The graduates of the School of Engineering and Applied Science were instructed to think innovatively at the school’s Class Day Monday afternoon as Armen Avanessians, SEAS ’83 and a University trustee, emphasized the interdisciplinary nature of the world of engineering.
Avanessians, a director at the Goldman Sachs investment bank, majored in electrical engineering at the Massachusetts Institute of Technology before receiving his master’s degree from Columbia. He began his career designing circuits as part of the technical staff at Bell Laboratories in New Jersey, were he said he was occupied with “doing the same thing over and over and over again, but you make it smaller.”
“That was engineering back then—becoming more and more proficient at a narrower and narrower task, knowing more and more about less and less until you knew everything about nothing,” he said.
Avanessians compared the new paradigm of today’s engineering world to “classical engineering” of years past, in which students studied and worked in highly specialized fields. “Today the problems that need to be solved are too complex, too interdependent, too interconnected to be neatly solved in such narrow ways. Today in engineering, the discipline is secondary—it’s the problem that needs to be solved,” he said.

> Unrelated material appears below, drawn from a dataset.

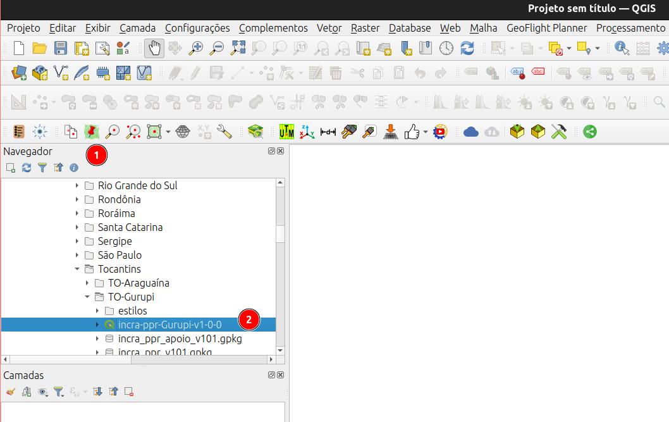Image resolution: width=669 pixels, height=422 pixels.
Task: Open the Complementos menu
Action: pyautogui.click(x=273, y=28)

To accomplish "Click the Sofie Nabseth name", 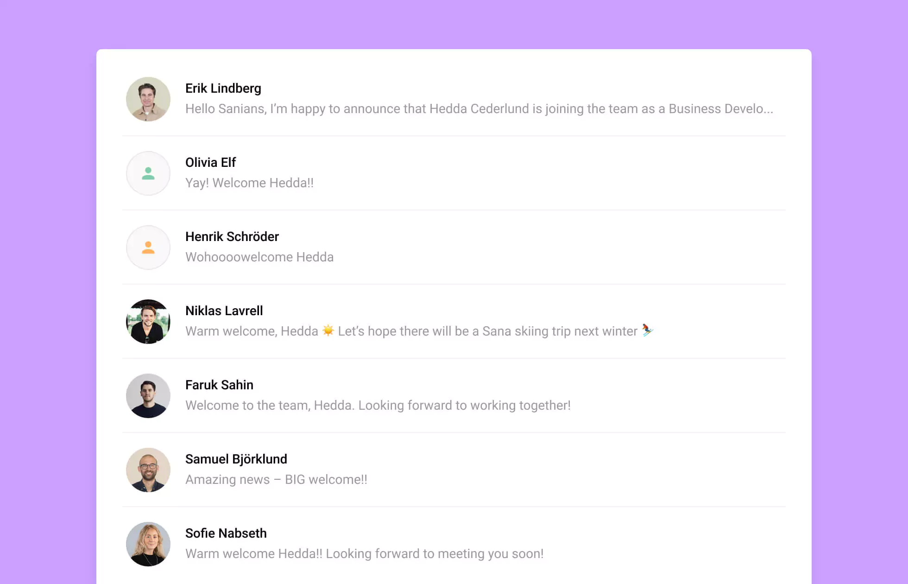I will (226, 533).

SEAS Valedictorian Frank Zovko spoke similarly of the role of engineers in modern society. “As much as anything, our role is really to improve standard of living in one way or another,” he said. “This is what we found so appealing—the ability to contribute to change that has such wide-ranging effects.”
Zolkol described his memories in first-year Gateway Lab, a required class in which SEAS students design a project that will improve a part of the local community. “Most of us didn’t see how this related to what we were here to study, let alone how we could possibly complete something intended for the real world,” he said.
“As an engineering student you quickly realize that it’s almost impossible to make it through one course, let alone dozens of them, without a lot of help with your friends,” Zolkol added.
SEAS is “far ahead of the field” compared with other engineering schools in terms of teaching breadth and interdisciplinary approaches, Avanessians said. “At SEAS you’ve been exposed to great thinkers in every area of life. Do not abandon that interdisciplinary view now. Instead, salute the exceptional education you’ve received, take what you’ve studied, and apply it in the broadest possible way. Go out and conquer problems using everything and everyone you know.”
“Wisdom is not just expertise. It is knowing how much of various areas of expertise you need to know in order to make the decisions that the world needs and that you want to do,” University President Lee Bollinger added.